• Problem: Copy out the rows below word for word, from the line with "Viewport: 1056px width, 849px height." to the line with "tap(64, 27)", including both of those lines.

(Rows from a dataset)
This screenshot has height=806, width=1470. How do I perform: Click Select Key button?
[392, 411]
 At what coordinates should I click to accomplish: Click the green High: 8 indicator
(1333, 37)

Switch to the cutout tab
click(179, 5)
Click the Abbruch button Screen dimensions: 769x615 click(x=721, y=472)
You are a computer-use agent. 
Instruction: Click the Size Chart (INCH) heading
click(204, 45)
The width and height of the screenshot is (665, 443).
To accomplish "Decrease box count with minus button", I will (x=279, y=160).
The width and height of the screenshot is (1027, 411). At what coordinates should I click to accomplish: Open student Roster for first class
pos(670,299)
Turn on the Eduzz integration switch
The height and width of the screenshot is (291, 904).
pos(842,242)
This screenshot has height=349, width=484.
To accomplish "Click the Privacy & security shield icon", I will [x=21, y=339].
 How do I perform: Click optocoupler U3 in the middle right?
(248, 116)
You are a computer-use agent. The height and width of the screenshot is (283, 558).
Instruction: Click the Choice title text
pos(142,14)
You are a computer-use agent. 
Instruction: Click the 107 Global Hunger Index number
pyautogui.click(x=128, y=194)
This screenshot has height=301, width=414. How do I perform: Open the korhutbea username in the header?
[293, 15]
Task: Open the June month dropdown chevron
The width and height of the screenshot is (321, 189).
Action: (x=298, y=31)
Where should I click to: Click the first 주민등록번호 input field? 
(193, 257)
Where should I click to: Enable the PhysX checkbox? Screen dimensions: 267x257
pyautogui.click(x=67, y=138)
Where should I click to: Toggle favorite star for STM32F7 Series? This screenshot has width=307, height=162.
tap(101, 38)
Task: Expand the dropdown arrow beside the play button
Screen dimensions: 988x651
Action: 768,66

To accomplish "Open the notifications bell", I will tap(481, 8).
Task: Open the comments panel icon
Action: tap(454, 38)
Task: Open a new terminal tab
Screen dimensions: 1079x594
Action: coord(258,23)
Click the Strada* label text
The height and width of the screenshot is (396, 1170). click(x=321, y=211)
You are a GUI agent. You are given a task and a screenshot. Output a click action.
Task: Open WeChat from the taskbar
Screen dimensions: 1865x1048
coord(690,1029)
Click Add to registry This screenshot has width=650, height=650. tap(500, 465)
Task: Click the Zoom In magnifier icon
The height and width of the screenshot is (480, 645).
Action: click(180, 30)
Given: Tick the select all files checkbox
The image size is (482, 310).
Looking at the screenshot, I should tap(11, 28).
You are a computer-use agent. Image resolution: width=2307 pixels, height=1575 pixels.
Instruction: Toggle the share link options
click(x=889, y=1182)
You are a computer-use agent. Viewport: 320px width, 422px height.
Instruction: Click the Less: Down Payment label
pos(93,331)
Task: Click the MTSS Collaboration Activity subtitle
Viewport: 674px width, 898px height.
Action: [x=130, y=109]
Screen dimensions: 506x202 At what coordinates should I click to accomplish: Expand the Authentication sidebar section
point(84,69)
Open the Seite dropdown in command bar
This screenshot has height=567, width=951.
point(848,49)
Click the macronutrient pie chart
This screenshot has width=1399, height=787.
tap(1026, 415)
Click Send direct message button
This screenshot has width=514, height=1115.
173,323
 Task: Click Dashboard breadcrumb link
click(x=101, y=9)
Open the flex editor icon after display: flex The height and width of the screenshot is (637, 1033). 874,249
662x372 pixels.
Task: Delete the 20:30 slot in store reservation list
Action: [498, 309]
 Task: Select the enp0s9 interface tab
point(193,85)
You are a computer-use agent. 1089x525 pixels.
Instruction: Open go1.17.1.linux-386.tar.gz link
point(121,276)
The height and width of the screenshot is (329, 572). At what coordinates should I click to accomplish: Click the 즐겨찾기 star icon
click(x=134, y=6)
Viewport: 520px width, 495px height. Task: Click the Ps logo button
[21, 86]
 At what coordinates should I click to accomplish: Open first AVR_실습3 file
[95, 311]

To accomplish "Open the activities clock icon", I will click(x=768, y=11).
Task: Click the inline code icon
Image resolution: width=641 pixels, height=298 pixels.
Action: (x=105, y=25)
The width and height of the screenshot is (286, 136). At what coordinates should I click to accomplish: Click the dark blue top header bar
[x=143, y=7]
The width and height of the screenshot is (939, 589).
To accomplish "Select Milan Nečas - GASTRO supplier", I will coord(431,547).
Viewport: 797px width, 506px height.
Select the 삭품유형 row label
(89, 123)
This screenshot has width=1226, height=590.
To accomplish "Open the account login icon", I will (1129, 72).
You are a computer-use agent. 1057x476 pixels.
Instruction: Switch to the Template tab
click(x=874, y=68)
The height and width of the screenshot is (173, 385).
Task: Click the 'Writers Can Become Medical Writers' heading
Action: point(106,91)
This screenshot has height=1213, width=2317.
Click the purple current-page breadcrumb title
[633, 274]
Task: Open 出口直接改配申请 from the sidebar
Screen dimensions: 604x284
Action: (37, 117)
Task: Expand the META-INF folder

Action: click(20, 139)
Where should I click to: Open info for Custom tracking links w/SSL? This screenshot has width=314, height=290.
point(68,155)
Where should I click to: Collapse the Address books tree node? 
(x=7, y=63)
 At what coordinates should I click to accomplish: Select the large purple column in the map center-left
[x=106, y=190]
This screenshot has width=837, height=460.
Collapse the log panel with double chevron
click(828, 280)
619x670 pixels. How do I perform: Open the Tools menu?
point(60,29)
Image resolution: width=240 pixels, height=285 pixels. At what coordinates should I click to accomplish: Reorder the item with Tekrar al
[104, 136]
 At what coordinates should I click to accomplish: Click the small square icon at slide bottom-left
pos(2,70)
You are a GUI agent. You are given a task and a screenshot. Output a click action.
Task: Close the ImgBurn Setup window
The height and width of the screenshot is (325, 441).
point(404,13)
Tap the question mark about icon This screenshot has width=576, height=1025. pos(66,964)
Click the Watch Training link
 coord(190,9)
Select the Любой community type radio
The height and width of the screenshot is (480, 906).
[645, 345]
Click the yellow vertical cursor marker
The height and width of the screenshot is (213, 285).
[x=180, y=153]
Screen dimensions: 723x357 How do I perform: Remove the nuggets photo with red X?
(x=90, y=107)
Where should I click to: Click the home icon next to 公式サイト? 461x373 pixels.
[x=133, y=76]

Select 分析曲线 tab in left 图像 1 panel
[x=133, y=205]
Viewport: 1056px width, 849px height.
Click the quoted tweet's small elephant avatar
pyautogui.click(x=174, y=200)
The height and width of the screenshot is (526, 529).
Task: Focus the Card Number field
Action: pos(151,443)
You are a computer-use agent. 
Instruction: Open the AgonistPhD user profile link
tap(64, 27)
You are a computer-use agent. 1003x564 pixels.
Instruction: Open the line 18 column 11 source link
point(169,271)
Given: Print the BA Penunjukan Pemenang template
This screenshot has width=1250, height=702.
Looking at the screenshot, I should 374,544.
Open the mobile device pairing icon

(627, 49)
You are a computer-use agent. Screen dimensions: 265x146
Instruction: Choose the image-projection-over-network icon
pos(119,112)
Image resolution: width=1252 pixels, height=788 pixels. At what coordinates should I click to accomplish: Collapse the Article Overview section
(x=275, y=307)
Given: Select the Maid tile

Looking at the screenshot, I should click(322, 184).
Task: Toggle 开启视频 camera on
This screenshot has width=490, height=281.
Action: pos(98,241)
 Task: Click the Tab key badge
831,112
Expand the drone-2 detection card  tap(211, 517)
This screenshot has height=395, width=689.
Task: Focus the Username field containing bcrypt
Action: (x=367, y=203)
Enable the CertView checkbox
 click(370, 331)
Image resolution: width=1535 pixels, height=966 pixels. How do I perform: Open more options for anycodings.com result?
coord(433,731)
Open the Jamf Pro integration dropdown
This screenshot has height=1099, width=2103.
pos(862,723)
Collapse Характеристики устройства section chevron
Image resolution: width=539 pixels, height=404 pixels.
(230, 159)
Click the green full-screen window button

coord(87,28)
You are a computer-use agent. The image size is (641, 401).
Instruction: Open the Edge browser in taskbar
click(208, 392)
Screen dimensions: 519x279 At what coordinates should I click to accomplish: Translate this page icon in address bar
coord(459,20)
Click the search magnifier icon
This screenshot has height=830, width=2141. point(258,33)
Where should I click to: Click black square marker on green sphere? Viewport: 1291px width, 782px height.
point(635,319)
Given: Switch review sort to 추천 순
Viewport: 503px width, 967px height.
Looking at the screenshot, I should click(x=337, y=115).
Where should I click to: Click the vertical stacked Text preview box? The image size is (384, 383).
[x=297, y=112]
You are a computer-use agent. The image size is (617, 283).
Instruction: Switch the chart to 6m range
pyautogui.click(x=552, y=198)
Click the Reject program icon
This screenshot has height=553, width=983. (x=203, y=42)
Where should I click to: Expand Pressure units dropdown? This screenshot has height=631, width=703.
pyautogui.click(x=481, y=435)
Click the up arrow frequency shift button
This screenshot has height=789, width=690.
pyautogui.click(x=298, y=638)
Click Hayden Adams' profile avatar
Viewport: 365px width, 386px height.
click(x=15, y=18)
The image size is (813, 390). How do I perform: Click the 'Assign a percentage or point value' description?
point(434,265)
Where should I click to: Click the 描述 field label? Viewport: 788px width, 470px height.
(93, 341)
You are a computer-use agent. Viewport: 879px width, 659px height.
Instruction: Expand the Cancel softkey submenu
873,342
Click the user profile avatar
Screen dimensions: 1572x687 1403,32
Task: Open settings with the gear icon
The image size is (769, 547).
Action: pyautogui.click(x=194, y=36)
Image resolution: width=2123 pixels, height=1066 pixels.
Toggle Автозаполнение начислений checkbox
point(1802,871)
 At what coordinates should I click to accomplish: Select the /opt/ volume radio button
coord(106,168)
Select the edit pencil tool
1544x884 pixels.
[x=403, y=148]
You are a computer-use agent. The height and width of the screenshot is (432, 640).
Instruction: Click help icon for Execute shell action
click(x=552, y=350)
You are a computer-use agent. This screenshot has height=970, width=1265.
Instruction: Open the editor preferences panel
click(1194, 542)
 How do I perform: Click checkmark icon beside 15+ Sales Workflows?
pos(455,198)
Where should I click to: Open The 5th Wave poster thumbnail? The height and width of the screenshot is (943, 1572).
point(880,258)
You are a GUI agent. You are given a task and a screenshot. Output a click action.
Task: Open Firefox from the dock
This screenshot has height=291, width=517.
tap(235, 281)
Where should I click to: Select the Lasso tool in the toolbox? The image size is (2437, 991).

• Task solution:
Viewport: 1056px width, 849px height.
Click the quoted tweet's small elephant avatar
pyautogui.click(x=174, y=200)
The height and width of the screenshot is (526, 529).
Task: Focus the Card Number field
Action: pos(151,443)
You are a computer-use agent. 
Instruction: Open the AgonistPhD user profile link
tap(64, 27)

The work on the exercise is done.